Information supplied »
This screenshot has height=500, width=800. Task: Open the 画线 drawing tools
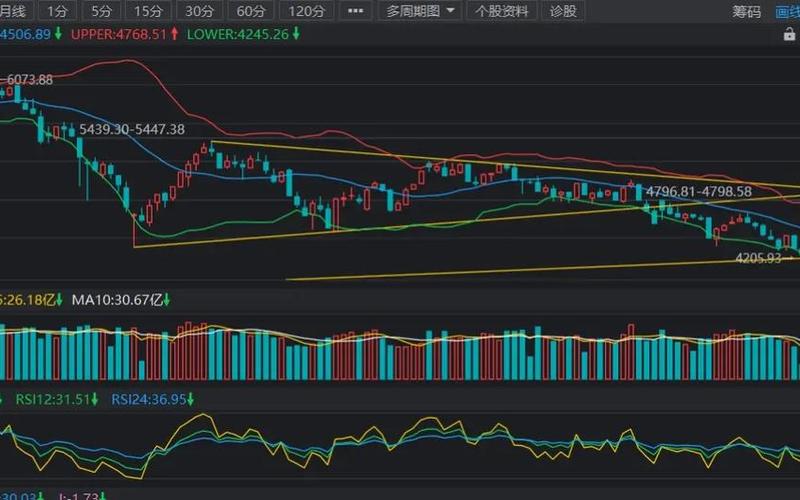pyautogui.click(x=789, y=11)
* * *
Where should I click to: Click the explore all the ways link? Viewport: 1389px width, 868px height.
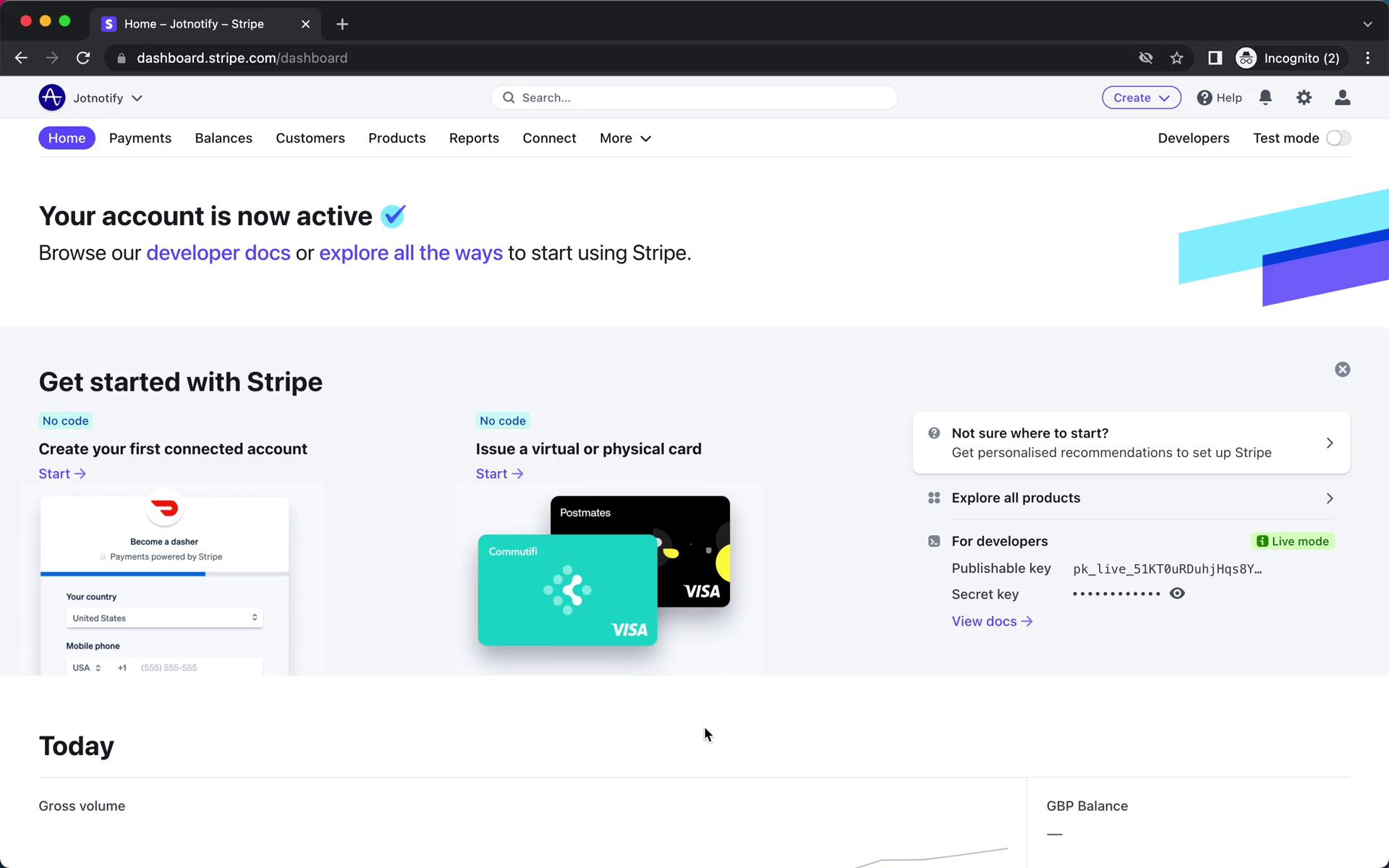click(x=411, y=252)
---
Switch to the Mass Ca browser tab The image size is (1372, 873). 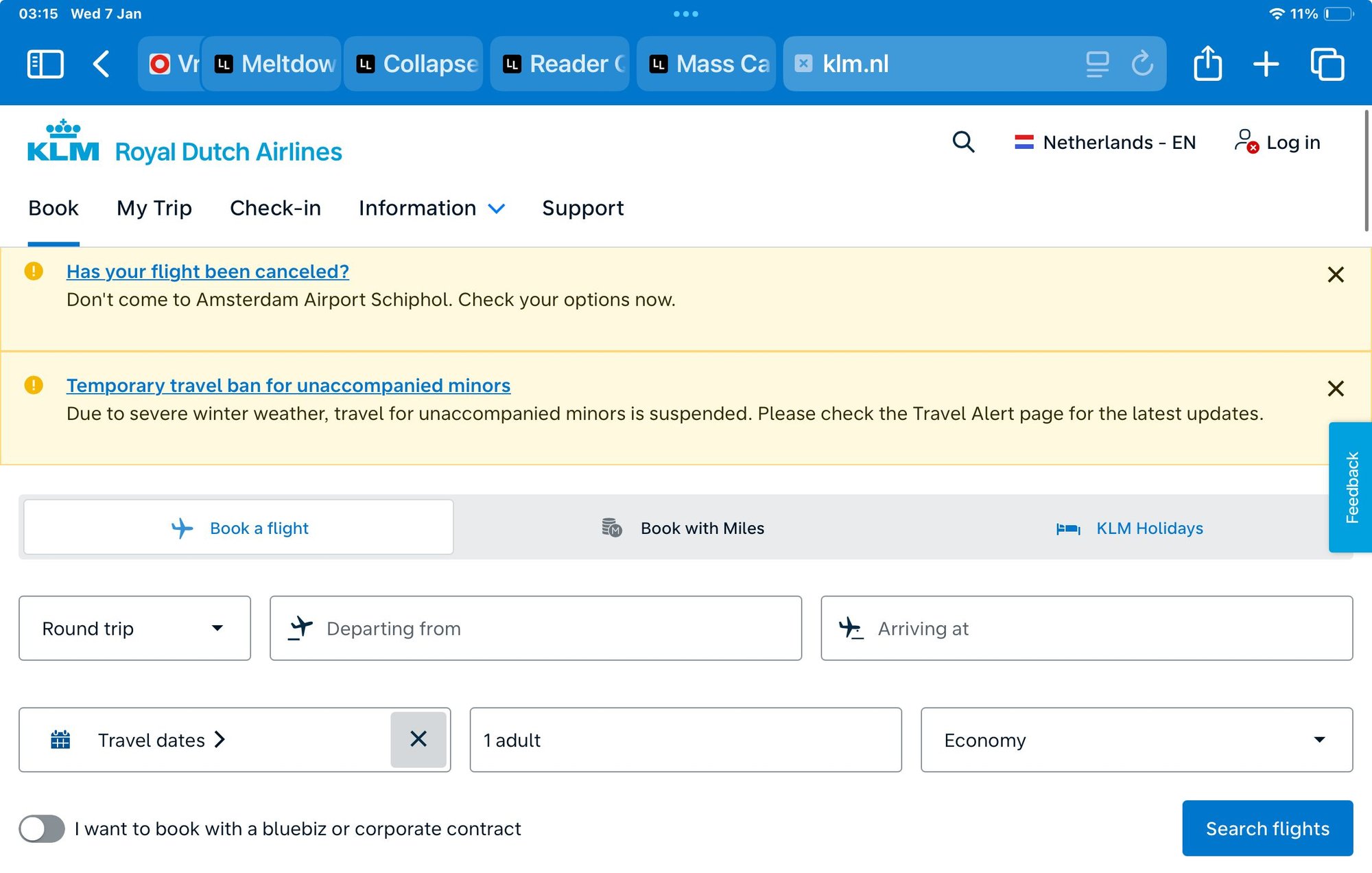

Your instructions » Could you give the rows again from the line containing "Where should I" through the line containing "click(x=411, y=252)", inclusive, swapping "Viewport" for "Screen size" and leaving everything else unchanged? Leave the pictures out of your answer.

Completed task »
Where should I click to: Click the explore all the ways link? Screen size: 1389px width, 868px height.
click(x=411, y=252)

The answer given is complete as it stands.